Sábado, 25 de mayo, 2019 | 7:40 am

Poner la JCE al borde



La mayor parte de los partidos dominicanos con incidencia en las esferas de poder han dado frecuentes muestra de irresponsabilidad y de desdén frente a la institucionalidad y la consideración a los entes sociales distintos a ellos.

En la última etapa la mayor manifestación fue hacerse los sordos ante todos los llamados a a la sensatez frente a una Ley de Partidos Políticos y la Ley de Régimen Electoral en las que ponían sobre la Junta Central Electoral una carga tan pesada que le dificulta caminar con firmeza.

La obligaron a organizarles los procesos internos, además de que tiene que celebrar en febrero elecciones municipales, en mayo elecciones presidenciales y congresionales y de ser necesario, una segunda vuelta en julio.

Esos partidos se comprometieron a buscar el dinero para que la Junta organizara los procesos internos de estas organizaciones, pero ahora la quieren dejar encharcada.

Ahora hay una disputa sobre la correcta interpretación de la Ley Electoral en torno a si hay arrastre o no entre senadores y diputados.

También la quieren poner a intervenir y hasta administrar partidos afectados por disputas internas.
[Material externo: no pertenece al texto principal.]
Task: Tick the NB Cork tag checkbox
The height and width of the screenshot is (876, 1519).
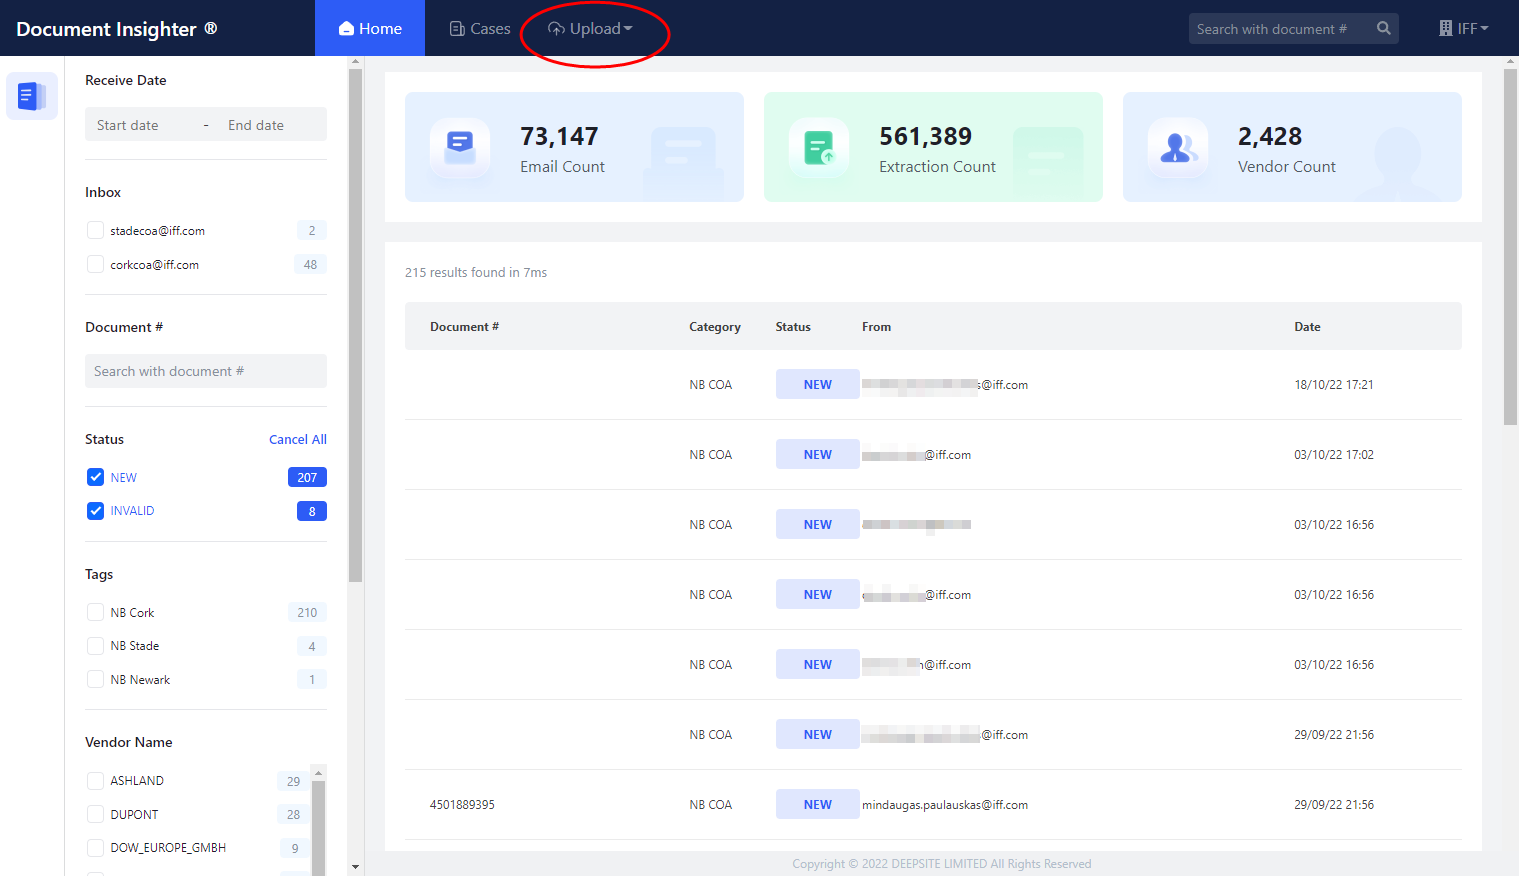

Son tantas las distracciones y cargas adicionales que se están poniendo sobre la Junta, que pudiera verse afectada su capacidad para organizar de manera efectiva los procesos electorales que tiene bajo su responsabilidad.

Peor aún, están dando demostración esos agentes políticos que serán los primeros en darle con el mazo si en algún momento la Junta flaquea como consecuencia de la pesada carga que otros le han impuesto.

Por el bien del sistema electoral y hasta del sistema de partidos, la Junta requiere colaboración de todos los actores sociales para llevar a feliz término su compromiso primario.